С подсочкой связан еще один эпизод моего детства там, в Клетенке. Одно лето работали на выборке смолы три практикантки — студентки Гомельского лесотехнического института. Квартировали они в Кравцовке.
У нас же они переодевались — сбрасывали свои красивые городские платья и надевали комбинезоны. У нас же после работы и мылись. Мылись во дворе. Мать грела им воду; ею они мыли головы, а обливались холодной, из колодца, которой наливали для себя полную бочку.
Я залез однажды на чердак сарая и увидел их голых. И у меня, бог свидетель, перехватило дыхание от красоты их обнаженных тел. И теперь я каждый день с нетерпением ожидал вечера. Пригонял пораньше коров к страже, просил Павла присмотреть за ними, а сам, как вор, боясь, чтобы кто-нибудь не увидел (стыдно же!), пробирался на сеновал, в камору, где было оконце на дровяник, в крапиву, росшую возле сарая, в табак, который отец садил во дворе,— там почву хорошо удобряла скотина, и он полдвора занимал самосадом. И оттуда наблюдал, как практикантки мылись. Пересыхало в горле, гулко стучало сердце...
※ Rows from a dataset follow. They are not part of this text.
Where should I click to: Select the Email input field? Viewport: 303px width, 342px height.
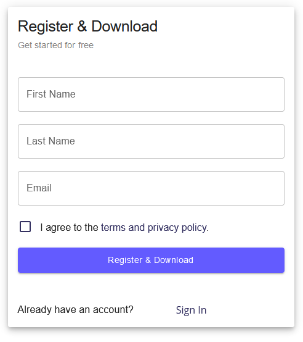pyautogui.click(x=151, y=188)
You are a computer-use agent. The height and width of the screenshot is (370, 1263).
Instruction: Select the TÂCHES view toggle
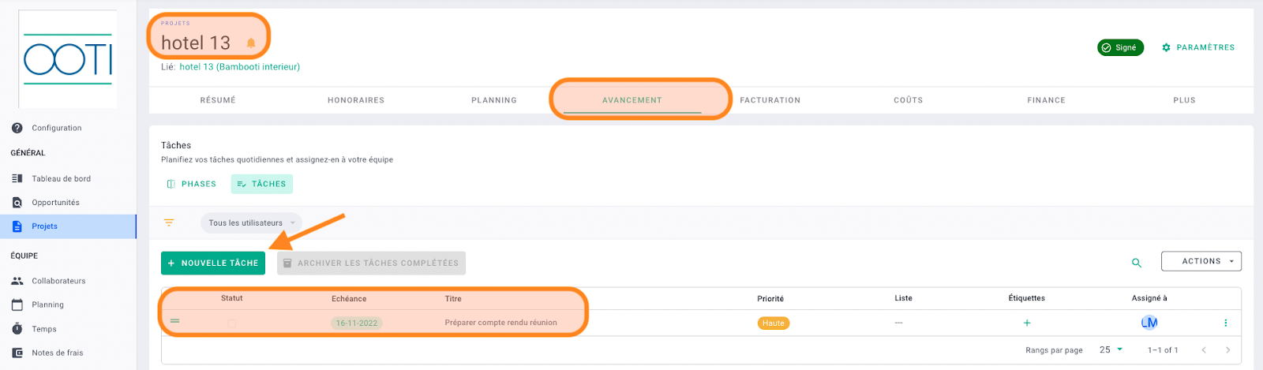click(x=261, y=184)
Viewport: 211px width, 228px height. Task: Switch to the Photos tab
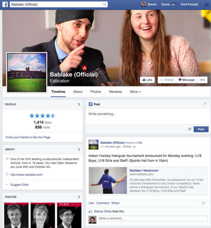click(95, 92)

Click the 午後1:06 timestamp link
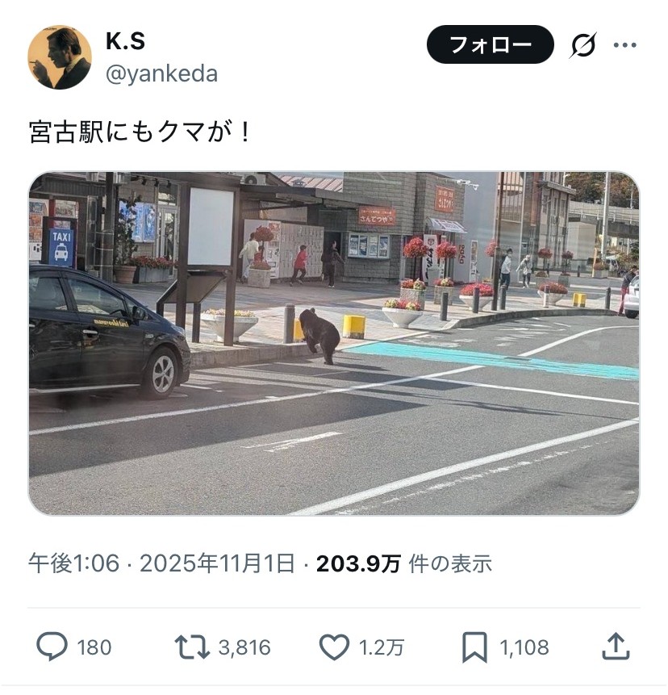(x=74, y=563)
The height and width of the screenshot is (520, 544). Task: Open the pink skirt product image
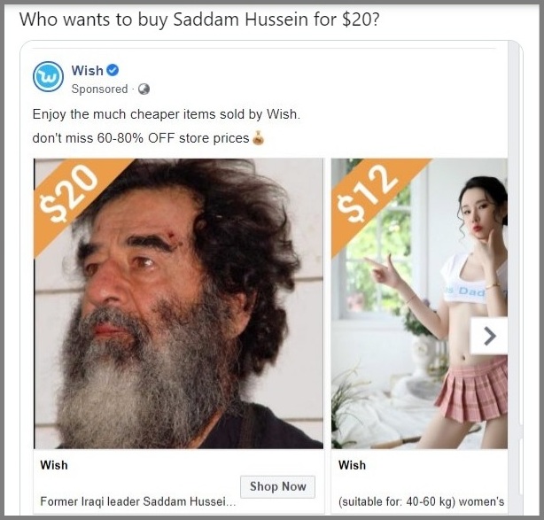[x=419, y=304]
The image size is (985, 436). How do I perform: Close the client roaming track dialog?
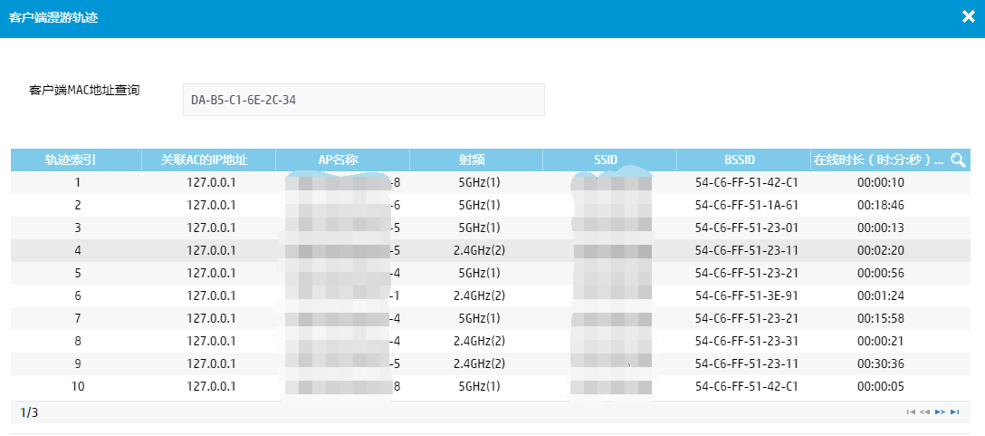click(x=968, y=17)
Наконец-таки девчата выследили воришку. Две спрятались в сенцах. Третья, голая, подбежала с ведром и окатила меня за поленницей дров ледяной водой.
Я едва не заночевал в лесу — боялся идти домой. Потом недели две не показывался девчатам на глаза — стыдно было. А после я благодарил их в душе, они так никому и не рассказали о моем позорном поступке.
Однако же о книгах. Я просто-таки страдал от книжного голода.
В Кравцовке их было мало. Я, единственный из учеников, не постеснялся попросить книги у нового директора школы. Но его библиотеки хватило, кажется, недели на две-три.
Утолил жажду свою впервые в Пыхани.
На другой половине дома, в котором поселили нашу семью, находился красный уголок лесничества. И не в первый ли день я обнаружил над лежаком печки, возле дымохода, под самым потолком, небольшую щель, через которую мне, мальцу, можно пролезть и попасть в этот манящий красный уголок, где — рассмотрел я днем — стояли целых два шкафа с книгами.
Несколько дней я колебался, испытывал свое терпение или — скорей всего — изучал обстановку: когда приходит рабочком, хромой Тимох Цыкунов — сын того лесника, которого отец спасал от порубщиков.
Один шкаф был открыт, второй я легко открыл гвоздиком. И — о! — какое счастье! Море книг! Я брал две-три, засовывал за пазуху — под рубашку, влезал на шкаф, оттуда на печку и — я у себя дома. Операцию проделывал, когда в хате никого не было. Потом забирался в сушилку, где сушились шишки, и сразу попадал в другой мир. В иной день и о школе забывал, но тогда уже не вылезал из сушилки, пока не слышал голоса ровесников, возвращавшихся из Терюхи домой — в Королин, в лесничество.
Тут случилось комическое происшествие. Как-то, когда я выбирал книги, неожиданно раньше времени появился Тимох со своим другом. Куда деваться? И я нырнул в шкаф, улегся на нижней полке на газетах. Другого выхода не было. Представил, как достанется от отца, если меня поймают, как вора, хотя все прочитанные книжки я возвращал на место.